Em uma determinada época avançada de sua vida, Jung pôde nos oferecer aquilo que firmou a base da Psicologia Analítica: os saberes alquímicos, dos quais afirmou serem não só os precursores da Química moderna, como também elaborações daquilo que a clínica psicológica médica busca ao melhorar a qualidade de vida das pessoas. A partir dessa observação, aliados e colaboradoras do Instituto em Zurique, encontraram fontes ainda mais antigas sobre a origem da Alquimia nos conceitos Gnósticos. Muitos destes conceitos estavam fragmentados, até que a descoberta dos escritos do Mar Morto em Nag Hammadi trouxe luz sobre a forma como viviam e desenvolviam a ética dos essênios. A essência solar da qual Jung buscava as fontes lhe foram trazidas de forma sincrônica também por um dos primeiros postulados orientais traduzidos para o ocidente, em "O Segredo da Flor de Ouro". Pronto, agora estava claro que os saberes ancestrais se comunicavam dinamicamente na profusão das comunidades arcaicas.
Hoje sabemos através fontes arqueológicas que estes povos se locomoviam a grandes distâncias tanto para aprender algo com outras populações desenvolvidas, quanto para levar seus tesouros do conhecimento (ou ciências) para diversos cantos. Nas poucas obras que sobreviveram de Alexandria, podemos perceber interações dos saberes de tratados farmacológicos egípcios entre outros povos africanos, gregos e chineses! Além de outras profusões filosóficas da Índia e de povos celtas também. Mais uma contribuição deste pesquisador que não teve medo de enfrentar o racionalismo vigente e propor uma intensa comunicação entre artes, ciências, religião e evolução da psique humana.

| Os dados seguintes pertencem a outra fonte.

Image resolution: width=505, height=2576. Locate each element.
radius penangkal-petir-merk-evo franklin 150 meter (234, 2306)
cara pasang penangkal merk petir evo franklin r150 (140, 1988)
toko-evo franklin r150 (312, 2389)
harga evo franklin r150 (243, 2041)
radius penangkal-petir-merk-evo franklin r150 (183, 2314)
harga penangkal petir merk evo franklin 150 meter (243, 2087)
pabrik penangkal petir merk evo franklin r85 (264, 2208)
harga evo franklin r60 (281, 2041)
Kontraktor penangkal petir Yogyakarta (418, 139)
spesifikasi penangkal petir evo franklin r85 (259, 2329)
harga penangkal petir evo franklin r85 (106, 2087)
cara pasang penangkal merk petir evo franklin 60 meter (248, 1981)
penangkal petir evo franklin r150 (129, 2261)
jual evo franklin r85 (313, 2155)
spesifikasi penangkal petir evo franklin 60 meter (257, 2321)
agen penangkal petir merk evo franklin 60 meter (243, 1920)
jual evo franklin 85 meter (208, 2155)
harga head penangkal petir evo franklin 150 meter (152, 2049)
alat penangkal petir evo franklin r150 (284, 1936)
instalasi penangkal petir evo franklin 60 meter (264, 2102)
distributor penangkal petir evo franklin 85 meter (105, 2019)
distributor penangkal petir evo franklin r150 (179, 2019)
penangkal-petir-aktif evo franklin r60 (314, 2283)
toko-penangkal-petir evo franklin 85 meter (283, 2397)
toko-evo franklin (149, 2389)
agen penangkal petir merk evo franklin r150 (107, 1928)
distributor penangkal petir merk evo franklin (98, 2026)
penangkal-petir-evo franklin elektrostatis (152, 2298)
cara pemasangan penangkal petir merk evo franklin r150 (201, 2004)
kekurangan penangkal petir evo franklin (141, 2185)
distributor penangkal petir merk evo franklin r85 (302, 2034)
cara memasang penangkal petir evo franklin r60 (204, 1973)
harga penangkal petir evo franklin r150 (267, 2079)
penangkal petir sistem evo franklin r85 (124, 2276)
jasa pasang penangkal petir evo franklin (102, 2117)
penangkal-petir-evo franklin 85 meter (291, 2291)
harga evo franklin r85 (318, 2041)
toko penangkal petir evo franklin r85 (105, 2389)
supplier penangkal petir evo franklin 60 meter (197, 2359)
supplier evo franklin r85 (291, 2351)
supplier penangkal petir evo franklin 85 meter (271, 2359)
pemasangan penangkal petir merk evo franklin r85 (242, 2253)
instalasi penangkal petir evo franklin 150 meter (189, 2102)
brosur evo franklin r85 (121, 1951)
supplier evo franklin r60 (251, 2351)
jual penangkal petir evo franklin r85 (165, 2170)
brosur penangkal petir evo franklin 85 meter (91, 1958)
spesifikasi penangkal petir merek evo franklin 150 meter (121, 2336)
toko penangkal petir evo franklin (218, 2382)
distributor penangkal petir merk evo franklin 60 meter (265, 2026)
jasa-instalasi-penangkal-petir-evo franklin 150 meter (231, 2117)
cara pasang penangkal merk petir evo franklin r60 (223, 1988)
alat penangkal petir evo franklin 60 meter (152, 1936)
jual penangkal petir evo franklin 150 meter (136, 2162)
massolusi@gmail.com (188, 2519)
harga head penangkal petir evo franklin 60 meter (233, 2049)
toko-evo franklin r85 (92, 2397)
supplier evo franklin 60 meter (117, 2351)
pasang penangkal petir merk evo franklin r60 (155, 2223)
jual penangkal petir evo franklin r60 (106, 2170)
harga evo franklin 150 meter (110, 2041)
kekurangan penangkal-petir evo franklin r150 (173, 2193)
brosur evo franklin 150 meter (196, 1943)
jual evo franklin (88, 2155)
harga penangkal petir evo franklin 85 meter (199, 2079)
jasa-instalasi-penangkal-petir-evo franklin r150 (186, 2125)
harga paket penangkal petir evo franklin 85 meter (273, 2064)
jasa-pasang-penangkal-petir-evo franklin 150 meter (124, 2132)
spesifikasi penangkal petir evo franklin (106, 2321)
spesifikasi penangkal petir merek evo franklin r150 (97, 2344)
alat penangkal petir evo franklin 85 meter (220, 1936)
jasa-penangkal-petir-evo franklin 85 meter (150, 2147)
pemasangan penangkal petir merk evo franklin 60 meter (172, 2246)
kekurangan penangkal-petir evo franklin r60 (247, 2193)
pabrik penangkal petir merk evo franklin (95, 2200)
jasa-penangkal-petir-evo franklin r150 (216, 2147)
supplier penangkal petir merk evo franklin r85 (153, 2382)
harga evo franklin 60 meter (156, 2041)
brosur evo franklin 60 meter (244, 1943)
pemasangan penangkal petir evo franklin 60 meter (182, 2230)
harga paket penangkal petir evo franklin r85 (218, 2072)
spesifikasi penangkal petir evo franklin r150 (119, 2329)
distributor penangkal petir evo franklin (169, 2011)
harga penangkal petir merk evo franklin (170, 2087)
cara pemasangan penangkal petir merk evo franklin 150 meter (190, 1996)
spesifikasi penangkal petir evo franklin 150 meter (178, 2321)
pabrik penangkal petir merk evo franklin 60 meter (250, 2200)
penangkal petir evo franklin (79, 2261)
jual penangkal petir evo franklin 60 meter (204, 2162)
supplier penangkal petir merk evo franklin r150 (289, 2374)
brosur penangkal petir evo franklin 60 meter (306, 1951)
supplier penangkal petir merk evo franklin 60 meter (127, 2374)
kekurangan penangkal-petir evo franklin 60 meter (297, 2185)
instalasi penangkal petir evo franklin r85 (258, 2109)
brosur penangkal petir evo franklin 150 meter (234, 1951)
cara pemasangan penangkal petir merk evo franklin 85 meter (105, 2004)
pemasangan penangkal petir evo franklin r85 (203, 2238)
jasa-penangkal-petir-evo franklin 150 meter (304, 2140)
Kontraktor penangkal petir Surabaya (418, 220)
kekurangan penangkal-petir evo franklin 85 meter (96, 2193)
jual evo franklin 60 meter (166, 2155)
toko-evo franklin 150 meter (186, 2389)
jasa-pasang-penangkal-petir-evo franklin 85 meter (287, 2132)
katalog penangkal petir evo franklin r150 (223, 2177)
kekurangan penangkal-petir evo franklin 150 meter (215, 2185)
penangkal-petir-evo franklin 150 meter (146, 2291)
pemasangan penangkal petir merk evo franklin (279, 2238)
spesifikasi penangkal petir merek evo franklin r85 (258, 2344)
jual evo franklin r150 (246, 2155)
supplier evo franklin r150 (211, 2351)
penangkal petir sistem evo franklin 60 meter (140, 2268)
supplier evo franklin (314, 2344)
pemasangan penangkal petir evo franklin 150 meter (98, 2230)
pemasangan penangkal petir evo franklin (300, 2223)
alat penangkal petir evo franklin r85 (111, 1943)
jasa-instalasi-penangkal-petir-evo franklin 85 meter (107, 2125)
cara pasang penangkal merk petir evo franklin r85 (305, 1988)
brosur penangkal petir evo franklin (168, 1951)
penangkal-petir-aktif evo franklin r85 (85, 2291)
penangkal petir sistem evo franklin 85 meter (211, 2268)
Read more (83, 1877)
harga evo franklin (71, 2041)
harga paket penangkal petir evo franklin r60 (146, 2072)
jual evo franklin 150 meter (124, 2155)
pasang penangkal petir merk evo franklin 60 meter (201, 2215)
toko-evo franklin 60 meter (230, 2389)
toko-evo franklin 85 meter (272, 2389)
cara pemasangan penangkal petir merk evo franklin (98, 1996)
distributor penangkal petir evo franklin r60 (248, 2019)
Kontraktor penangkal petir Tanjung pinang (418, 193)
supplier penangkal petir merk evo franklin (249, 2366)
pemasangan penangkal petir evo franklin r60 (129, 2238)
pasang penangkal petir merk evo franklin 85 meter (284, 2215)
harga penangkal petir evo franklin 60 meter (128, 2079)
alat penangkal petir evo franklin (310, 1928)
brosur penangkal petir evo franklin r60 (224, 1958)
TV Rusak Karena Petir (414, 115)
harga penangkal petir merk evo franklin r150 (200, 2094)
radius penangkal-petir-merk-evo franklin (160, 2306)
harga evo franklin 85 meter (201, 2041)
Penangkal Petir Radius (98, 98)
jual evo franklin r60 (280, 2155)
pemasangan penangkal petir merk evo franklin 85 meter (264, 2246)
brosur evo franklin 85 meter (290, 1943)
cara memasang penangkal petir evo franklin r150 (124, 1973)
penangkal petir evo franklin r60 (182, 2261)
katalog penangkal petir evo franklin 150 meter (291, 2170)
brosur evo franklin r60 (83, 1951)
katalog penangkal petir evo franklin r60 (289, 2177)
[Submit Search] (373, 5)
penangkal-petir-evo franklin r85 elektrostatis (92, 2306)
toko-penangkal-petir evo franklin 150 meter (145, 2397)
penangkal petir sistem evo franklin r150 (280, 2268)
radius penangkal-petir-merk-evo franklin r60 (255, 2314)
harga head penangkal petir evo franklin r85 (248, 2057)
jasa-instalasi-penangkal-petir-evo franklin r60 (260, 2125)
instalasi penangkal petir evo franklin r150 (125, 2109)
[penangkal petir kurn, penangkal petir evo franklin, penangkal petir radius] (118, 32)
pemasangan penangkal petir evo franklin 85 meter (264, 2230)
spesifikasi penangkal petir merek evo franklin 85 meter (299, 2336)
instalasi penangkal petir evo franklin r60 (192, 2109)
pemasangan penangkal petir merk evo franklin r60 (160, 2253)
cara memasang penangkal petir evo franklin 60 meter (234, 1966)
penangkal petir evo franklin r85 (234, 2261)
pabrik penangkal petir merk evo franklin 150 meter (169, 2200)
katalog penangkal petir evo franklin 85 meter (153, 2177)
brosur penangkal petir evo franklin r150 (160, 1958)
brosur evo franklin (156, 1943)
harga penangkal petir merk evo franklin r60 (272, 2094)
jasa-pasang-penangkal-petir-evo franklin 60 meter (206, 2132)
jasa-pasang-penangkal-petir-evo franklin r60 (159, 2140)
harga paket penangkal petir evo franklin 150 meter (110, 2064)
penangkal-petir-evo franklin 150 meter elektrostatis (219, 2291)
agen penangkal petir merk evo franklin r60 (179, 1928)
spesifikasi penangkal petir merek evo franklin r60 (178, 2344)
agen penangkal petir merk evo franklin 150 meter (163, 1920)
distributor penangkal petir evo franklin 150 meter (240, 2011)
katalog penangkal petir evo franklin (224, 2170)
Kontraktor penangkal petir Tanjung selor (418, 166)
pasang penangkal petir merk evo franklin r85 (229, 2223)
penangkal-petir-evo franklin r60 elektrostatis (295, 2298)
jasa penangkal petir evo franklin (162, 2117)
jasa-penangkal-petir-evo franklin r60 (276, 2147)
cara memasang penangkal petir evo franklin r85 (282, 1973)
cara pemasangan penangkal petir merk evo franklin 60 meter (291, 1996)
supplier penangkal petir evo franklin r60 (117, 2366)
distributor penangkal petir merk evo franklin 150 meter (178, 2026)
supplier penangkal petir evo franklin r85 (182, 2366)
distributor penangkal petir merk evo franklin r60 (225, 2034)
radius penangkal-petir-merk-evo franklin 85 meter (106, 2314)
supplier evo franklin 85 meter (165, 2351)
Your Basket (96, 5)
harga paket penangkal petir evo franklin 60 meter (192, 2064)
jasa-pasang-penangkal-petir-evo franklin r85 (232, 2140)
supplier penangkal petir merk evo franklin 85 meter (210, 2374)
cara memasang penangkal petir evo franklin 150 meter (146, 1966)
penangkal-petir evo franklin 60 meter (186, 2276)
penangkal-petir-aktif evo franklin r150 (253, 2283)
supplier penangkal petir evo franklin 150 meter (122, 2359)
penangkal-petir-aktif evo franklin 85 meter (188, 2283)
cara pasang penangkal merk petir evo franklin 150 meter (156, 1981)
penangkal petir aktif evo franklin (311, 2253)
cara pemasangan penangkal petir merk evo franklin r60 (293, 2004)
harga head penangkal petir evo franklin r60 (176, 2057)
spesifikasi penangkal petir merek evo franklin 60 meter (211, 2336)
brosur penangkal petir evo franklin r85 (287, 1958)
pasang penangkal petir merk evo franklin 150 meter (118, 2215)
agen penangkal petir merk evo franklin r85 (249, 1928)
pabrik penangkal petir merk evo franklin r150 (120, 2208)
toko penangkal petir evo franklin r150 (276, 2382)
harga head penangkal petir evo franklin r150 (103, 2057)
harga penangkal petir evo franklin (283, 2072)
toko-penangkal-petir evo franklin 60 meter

Em sua velhice, Jung trabalhava em lapidar pedras com dizeres simbólicos da Alquimia, além de ter um laboratório no estilo medieval para fazer espargiria e outros experimentos, os quais o ajudavam a elaborar suas práticas de pensamento intuitivo que aplicava em suas obras psicológicas. Um verdadeiro empírico/místico este cientista, não é?
Claro que se formos desdobrar em pesquisas que Jung fazia, este texto iria se alongar ad eternum. Pois este buscava fontes em filosofia, biologia, metafísica e nas ciências modernas para compreender e elaborar sua forma de pensamento. Uma boa forma de conhecer seu pensamento e elaboração profissional seria através de autorias pós-junguianas, tais como Murray Stain e Nise da Silveira. Nestas fontes poderá conhecer mais como o Mapa da Alma e a Obra de Jung alterou de forma positiva a compreensão da mente moderna!